Depuis 2013, Numbrs tentait de concrétiser le concept (à la mode) de plate-forme de services financiers. Après une première transition vers un modèle payant à la fin 2020 et une forte réduction de voilure quelques mois plus tard, elle abandonne finalement sa vision et s’oriente vers une tout autre activité… dans la conservation de bitcoins.
La question fondamentale que soulève ce revers est celle de la viabilité de l’idée – populaire jusque dans les grandes institutions mais toujours théorique – qu’il est possible de remplacer les banques monolithiques telles qu’on les connaît depuis des siècles par cette promesse d’une plate-forme, agrégeant des services provenant de multiples fournisseurs et pilotée par une couche de conseil ultra-personnalisé qui permet à chacun de composer sa propre solution en fonction de sa situation, ses besoins, ses rêves…
Selon les dirigeants de la jeune pousse suisse, qui comptaient beaucoup sur la réglementation européenne en matière d’ouverture des données pour se développer (notamment en Allemagne, son premier marché), son échec est dû principalement aux barrières dressées sur sa route par les banques. Quand ils espéraient convaincre ces dernières de mettre leurs produits à la disposition de ses deux millions d’inscrits (au meilleur de sa forme), ils ont vu les obstacles et la mauvaise volonté se démultiplier.
Si je peux comprendre l’amertume sous-jacente, les arguments exposés tendraient à révéler une certaine naïveté de la part de Numbrs. Peut-on être réellement surpris que les établissements historiques aient quelques réticences a priori à étendre leur distribution auprès d’acteurs émergents, dans une approche qui ne leur est pas familière et qui les inquiète, dans une période où ils sont échaudés par les obligations de partage de la DSP2 ? Mais faut-il en conclure que le rêve de la plate-forme est une illusion ?

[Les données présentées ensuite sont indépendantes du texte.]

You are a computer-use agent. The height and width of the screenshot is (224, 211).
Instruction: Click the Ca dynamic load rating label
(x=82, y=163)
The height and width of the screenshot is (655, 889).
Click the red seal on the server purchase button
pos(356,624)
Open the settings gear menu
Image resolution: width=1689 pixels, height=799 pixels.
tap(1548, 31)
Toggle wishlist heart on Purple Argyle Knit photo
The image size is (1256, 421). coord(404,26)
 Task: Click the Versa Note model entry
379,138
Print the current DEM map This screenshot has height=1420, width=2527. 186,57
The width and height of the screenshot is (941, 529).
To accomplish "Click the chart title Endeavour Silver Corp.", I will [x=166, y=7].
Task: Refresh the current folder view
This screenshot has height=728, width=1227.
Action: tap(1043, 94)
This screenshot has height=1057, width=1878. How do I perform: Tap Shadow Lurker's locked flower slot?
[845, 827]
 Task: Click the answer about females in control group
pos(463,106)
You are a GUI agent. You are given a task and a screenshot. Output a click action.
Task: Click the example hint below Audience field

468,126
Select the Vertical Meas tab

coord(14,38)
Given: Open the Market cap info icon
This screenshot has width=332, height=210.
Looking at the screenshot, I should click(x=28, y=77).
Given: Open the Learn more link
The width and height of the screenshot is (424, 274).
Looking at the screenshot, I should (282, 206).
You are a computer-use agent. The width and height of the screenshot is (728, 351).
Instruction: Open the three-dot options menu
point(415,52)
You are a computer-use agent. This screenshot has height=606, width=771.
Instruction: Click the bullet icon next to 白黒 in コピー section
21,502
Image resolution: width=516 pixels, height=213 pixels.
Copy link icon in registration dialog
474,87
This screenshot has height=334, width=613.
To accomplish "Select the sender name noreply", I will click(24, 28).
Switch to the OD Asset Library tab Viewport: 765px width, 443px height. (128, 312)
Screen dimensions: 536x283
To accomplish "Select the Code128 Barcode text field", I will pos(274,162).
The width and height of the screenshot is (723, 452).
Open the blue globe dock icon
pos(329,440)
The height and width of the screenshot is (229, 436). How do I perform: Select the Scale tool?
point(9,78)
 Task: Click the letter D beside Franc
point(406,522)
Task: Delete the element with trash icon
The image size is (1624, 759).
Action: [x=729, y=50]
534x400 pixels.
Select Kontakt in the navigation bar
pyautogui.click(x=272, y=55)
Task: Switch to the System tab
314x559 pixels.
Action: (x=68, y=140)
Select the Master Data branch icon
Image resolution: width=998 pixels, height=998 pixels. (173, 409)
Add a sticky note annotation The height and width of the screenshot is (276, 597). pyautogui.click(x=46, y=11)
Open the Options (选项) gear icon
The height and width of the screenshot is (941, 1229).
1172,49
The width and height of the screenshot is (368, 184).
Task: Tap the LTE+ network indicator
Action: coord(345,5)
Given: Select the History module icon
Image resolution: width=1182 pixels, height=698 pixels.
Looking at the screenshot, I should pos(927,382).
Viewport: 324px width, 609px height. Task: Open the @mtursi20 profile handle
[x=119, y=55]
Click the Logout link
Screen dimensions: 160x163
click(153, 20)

Au premier abord, il semblerait bien que l’impossibilité d’intégrer un vaste catalogue issu de l’industrie traditionnelle constitue un handicap rédhibitoire. Sauf à reconsidérer la proposition de valeur initiale : après tout est-ce la diversité de l’offre qui importe ou plutôt l’accompagnement du client ? Je penche pour la seconde option, même s’il peut être utile de conserver la première en ligne de mire. L’avantage est que, dans cette hypothèse, il redevient facile de constituer un socle suffisant pour exprimer une différenciation.
Dans une certaine mesure, c’est ce que parviennent à réaliser des startups telles que Lydia (pour les particuliers) ou Shine (pour les entrepreneurs individuels) avec leurs places de marché. Malheureusement, ces trublions ne prolongent pas leurs implémentations jusqu’à la dimension de conseil qui permettrait de valider formellement le principe de la plate-forme, de confirmer que celle-ci répond véritablement aux attentes des clients et de démontrer objectivement où se situe l’avenir de la banque.